Mistakes: do we learn from them? Part II

/
31Mar2010

Mistakes: do we learn from them? Part II

  • By Ian Bradley
  • 2 Tags
  • 0 Comments

In my previous post, I shared my view on how CEO’s and managers discuss mistakes in their executive coaching sessions with me.  I pointed out how much the discussions focused on the emotional consequences of the mistake and not the underlying cognitive process.  I offered that my own profession of clinical psychology didn’t do a particularly good job either in handling mistakes. In today’s comments, I’ll examine some of the changes that are reducing medical mistakes before I present a model for us all.
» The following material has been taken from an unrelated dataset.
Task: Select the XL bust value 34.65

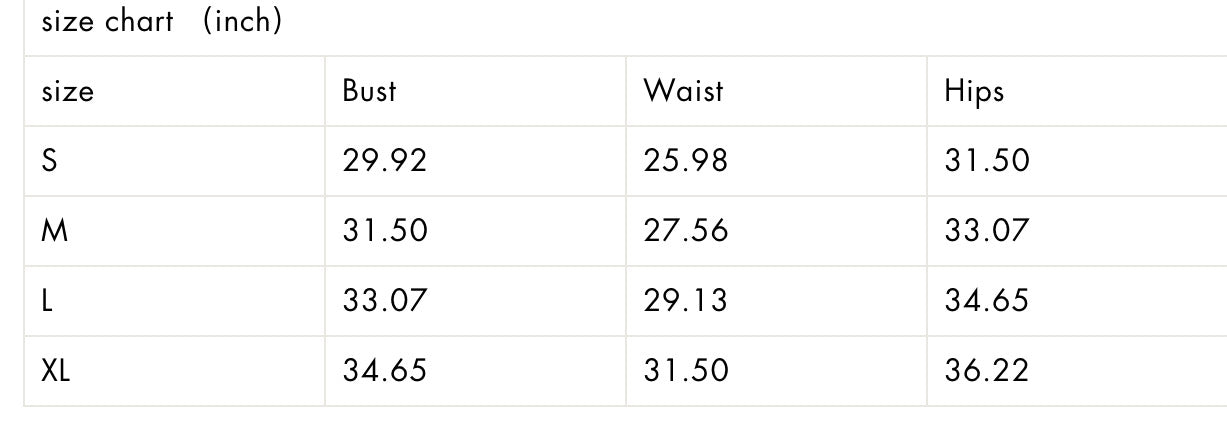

Errors in medicine; torts and traps

In contrast to Psychology, there is more consistence about what interventions will cure or kill a medical patient. However, the variability in each patient’s presentation with only partial overlap with group-based diagnostic criteria makes the environment ripe for mistaking the condition and providing the wrong treatment. Even the right treatment can initiate a chain of side effects that becomes as serious as the original problem. Given this inherent complexity plus the fact medical decisions are often split-second decisions made by stressed and tired medical professionals, it is not surprising that errors occur.  We have documented evidence for the magnitude of the problem; the US Institute of Medicine estimated that 44,000 to 98,000 patients succumb to medical errors each year in the US.
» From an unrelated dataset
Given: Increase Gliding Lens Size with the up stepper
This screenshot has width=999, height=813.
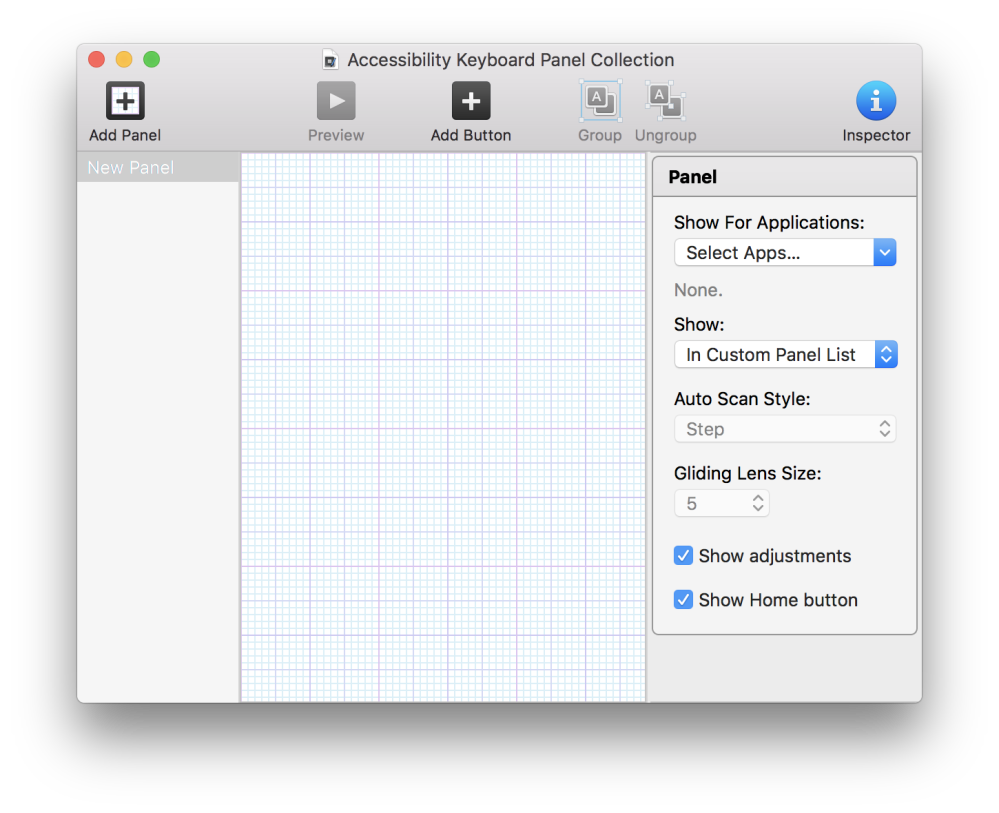Looking at the screenshot, I should tap(758, 498).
In my opinion, two factors mitigate against a more professional response to this error rate, the first is economic; the second, attitudinal. As long as tort lawyers seek stratospheric medical malpractice awards, there will be a financial incentive for physicians to obfuscate.  Similarly, as long the professional views medical mistakes as signs of individual physician failure, then systematic and corrective exploration will be limited.  Douglas Mossman has written an excellent article about this concern in the March 2009 issue of Journal of American Academy of Psychiatry and the Law where he stresses the importance of moving away from punishment to education.
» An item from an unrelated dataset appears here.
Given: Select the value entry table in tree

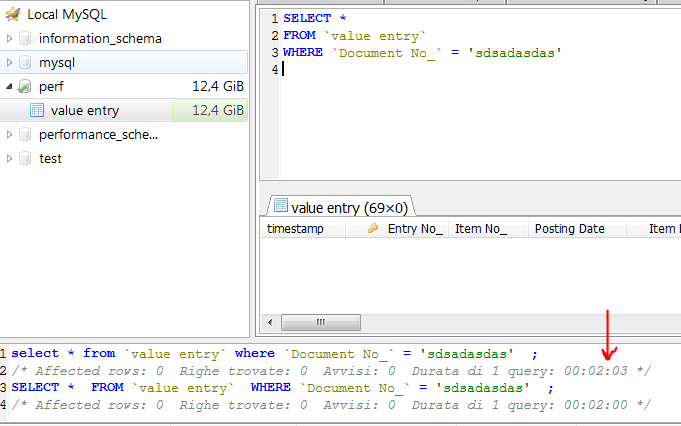Looking at the screenshot, I should pyautogui.click(x=84, y=111).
In a highly readable book, How Doctors Think, Groopman gets to the heart of the issue by examining the biases, misattributions and cognitive traps that were instrumental in the series of medical misadventure narratives.  Understanding the underlying thinking patterns that get a doctor in trouble can lead to corrective action.  Nowhere is it better illustrated than in changes to the medical curriculum itself that teaches young minds how to think to arrive at a proper diagnosis rather than just the diagnosis.